Records provided:
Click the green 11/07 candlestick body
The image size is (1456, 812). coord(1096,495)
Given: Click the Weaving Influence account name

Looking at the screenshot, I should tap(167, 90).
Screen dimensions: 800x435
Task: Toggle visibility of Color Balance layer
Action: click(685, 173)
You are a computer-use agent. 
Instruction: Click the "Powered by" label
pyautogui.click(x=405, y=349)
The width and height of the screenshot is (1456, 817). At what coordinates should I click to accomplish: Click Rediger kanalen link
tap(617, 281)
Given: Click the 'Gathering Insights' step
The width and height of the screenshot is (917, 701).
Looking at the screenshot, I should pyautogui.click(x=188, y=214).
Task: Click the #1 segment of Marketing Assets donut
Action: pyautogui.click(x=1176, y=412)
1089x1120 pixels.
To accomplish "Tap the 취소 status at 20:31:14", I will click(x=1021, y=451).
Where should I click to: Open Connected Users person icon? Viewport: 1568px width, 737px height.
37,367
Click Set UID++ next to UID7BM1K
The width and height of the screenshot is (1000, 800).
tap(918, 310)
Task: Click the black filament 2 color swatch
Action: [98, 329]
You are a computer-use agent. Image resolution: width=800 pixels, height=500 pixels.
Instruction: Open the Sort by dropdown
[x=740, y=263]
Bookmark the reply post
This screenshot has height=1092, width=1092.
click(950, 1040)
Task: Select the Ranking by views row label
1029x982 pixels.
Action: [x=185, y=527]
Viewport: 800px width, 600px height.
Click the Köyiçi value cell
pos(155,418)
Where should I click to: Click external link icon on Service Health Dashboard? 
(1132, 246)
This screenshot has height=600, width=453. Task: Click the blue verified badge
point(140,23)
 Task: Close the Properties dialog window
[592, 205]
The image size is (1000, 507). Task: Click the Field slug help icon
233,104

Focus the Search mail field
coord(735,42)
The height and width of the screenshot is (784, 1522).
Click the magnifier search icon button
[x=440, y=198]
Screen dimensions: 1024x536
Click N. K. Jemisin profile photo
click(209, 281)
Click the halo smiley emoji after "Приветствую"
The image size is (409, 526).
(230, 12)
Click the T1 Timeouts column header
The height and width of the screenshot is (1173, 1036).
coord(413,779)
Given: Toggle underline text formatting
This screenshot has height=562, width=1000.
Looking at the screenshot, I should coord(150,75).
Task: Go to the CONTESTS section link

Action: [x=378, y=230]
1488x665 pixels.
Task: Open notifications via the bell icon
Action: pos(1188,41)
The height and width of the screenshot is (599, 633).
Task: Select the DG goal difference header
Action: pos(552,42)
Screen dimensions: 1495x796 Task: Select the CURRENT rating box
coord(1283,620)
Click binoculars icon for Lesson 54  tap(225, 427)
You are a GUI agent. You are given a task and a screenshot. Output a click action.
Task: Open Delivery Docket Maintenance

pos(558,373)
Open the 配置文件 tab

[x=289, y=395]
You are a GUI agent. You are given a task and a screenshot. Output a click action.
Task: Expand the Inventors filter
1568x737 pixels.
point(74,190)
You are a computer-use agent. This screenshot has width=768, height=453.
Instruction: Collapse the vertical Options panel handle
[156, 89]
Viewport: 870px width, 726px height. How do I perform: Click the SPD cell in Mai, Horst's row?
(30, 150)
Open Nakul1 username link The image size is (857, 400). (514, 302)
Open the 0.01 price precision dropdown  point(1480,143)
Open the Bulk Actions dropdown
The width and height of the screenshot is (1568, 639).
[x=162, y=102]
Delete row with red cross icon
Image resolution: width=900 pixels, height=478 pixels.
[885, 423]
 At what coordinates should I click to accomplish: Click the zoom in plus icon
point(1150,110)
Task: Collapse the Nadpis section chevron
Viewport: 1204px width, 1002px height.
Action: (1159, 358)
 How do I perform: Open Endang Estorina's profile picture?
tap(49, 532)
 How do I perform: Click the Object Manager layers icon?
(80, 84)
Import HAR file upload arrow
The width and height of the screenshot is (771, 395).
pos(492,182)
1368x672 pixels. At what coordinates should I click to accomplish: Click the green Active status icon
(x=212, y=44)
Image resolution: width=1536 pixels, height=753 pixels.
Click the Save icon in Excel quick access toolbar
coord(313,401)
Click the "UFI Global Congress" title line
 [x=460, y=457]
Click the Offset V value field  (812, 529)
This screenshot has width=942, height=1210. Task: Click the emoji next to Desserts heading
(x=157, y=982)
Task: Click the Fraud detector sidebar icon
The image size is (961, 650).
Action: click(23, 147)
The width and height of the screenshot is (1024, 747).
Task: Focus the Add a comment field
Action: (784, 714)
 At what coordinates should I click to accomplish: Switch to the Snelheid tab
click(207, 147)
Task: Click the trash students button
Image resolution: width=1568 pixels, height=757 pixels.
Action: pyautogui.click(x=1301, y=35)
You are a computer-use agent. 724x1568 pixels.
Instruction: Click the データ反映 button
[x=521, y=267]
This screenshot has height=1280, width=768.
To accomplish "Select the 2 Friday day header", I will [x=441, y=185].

How to complete this task:
Transcribe the records in full, so that each line reads exactly as before.

Task response:
Click the green 11/07 candlestick body
The image size is (1456, 812). coord(1096,495)
Given: Click the Weaving Influence account name

Looking at the screenshot, I should tap(167, 90).
Screen dimensions: 800x435
Task: Toggle visibility of Color Balance layer
Action: click(685, 173)
You are a computer-use agent. 
Instruction: Click the "Powered by" label
pyautogui.click(x=405, y=349)
The width and height of the screenshot is (1456, 817). At what coordinates should I click to accomplish: Click Rediger kanalen link
tap(617, 281)
Given: Click the 'Gathering Insights' step
The width and height of the screenshot is (917, 701).
Looking at the screenshot, I should pyautogui.click(x=188, y=214).
Task: Click the #1 segment of Marketing Assets donut
Action: pyautogui.click(x=1176, y=412)
1089x1120 pixels.
To accomplish "Tap the 취소 status at 20:31:14", I will click(x=1021, y=451).
Where should I click to: Open Connected Users person icon? Viewport: 1568px width, 737px height.
37,367
Click Set UID++ next to UID7BM1K
The width and height of the screenshot is (1000, 800).
tap(918, 310)
Task: Click the black filament 2 color swatch
Action: [98, 329]
You are a computer-use agent. Image resolution: width=800 pixels, height=500 pixels.
Instruction: Open the Sort by dropdown
[x=740, y=263]
Bookmark the reply post
This screenshot has height=1092, width=1092.
click(950, 1040)
Task: Select the Ranking by views row label
1029x982 pixels.
Action: [x=185, y=527]
Viewport: 800px width, 600px height.
Click the Köyiçi value cell
pos(155,418)
Where should I click to: Click external link icon on Service Health Dashboard? 
(1132, 246)
This screenshot has height=600, width=453. Task: Click the blue verified badge
point(140,23)
 Task: Close the Properties dialog window
[592, 205]
The image size is (1000, 507). Task: Click the Field slug help icon
233,104

Focus the Search mail field
coord(735,42)
The height and width of the screenshot is (784, 1522).
Click the magnifier search icon button
[x=440, y=198]
Screen dimensions: 1024x536
Click N. K. Jemisin profile photo
click(209, 281)
Click the halo smiley emoji after "Приветствую"
The image size is (409, 526).
(230, 12)
Click the T1 Timeouts column header
The height and width of the screenshot is (1173, 1036).
coord(413,779)
Given: Toggle underline text formatting
This screenshot has height=562, width=1000.
Looking at the screenshot, I should coord(150,75).
Task: Go to the CONTESTS section link

Action: [x=378, y=230]
1488x665 pixels.
Task: Open notifications via the bell icon
Action: pos(1188,41)
The height and width of the screenshot is (599, 633).
Task: Select the DG goal difference header
Action: pos(552,42)
Screen dimensions: 1495x796 Task: Select the CURRENT rating box
coord(1283,620)
Click binoculars icon for Lesson 54  tap(225, 427)
You are a GUI agent. You are given a task and a screenshot. Output a click action.
Task: Open Delivery Docket Maintenance

pos(558,373)
Open the 配置文件 tab

[x=289, y=395]
You are a GUI agent. You are given a task and a screenshot. Output a click action.
Task: Expand the Inventors filter
1568x737 pixels.
point(74,190)
You are a computer-use agent. This screenshot has width=768, height=453.
Instruction: Collapse the vertical Options panel handle
[156, 89]
Viewport: 870px width, 726px height. How do I perform: Click the SPD cell in Mai, Horst's row?
(30, 150)
Open Nakul1 username link The image size is (857, 400). (514, 302)
Open the 0.01 price precision dropdown  point(1480,143)
Open the Bulk Actions dropdown
The width and height of the screenshot is (1568, 639).
[x=162, y=102]
Delete row with red cross icon
Image resolution: width=900 pixels, height=478 pixels.
[885, 423]
 At what coordinates should I click to accomplish: Click the zoom in plus icon
point(1150,110)
Task: Collapse the Nadpis section chevron
Viewport: 1204px width, 1002px height.
Action: (1159, 358)
 How do I perform: Open Endang Estorina's profile picture?
tap(49, 532)
 How do I perform: Click the Object Manager layers icon?
(80, 84)
Import HAR file upload arrow
The width and height of the screenshot is (771, 395).
pos(492,182)
1368x672 pixels. At what coordinates should I click to accomplish: Click the green Active status icon
(x=212, y=44)
Image resolution: width=1536 pixels, height=753 pixels.
Click the Save icon in Excel quick access toolbar
coord(313,401)
Click the "UFI Global Congress" title line
 [x=460, y=457]
Click the Offset V value field  (812, 529)
This screenshot has width=942, height=1210. Task: Click the emoji next to Desserts heading
(x=157, y=982)
Task: Click the Fraud detector sidebar icon
The image size is (961, 650).
Action: click(23, 147)
The width and height of the screenshot is (1024, 747).
Task: Focus the Add a comment field
Action: (784, 714)
 At what coordinates should I click to accomplish: Switch to the Snelheid tab
click(207, 147)
Task: Click the trash students button
Image resolution: width=1568 pixels, height=757 pixels.
Action: pyautogui.click(x=1301, y=35)
You are a computer-use agent. 724x1568 pixels.
Instruction: Click the データ反映 button
[x=521, y=267]
This screenshot has height=1280, width=768.
To accomplish "Select the 2 Friday day header", I will [x=441, y=185].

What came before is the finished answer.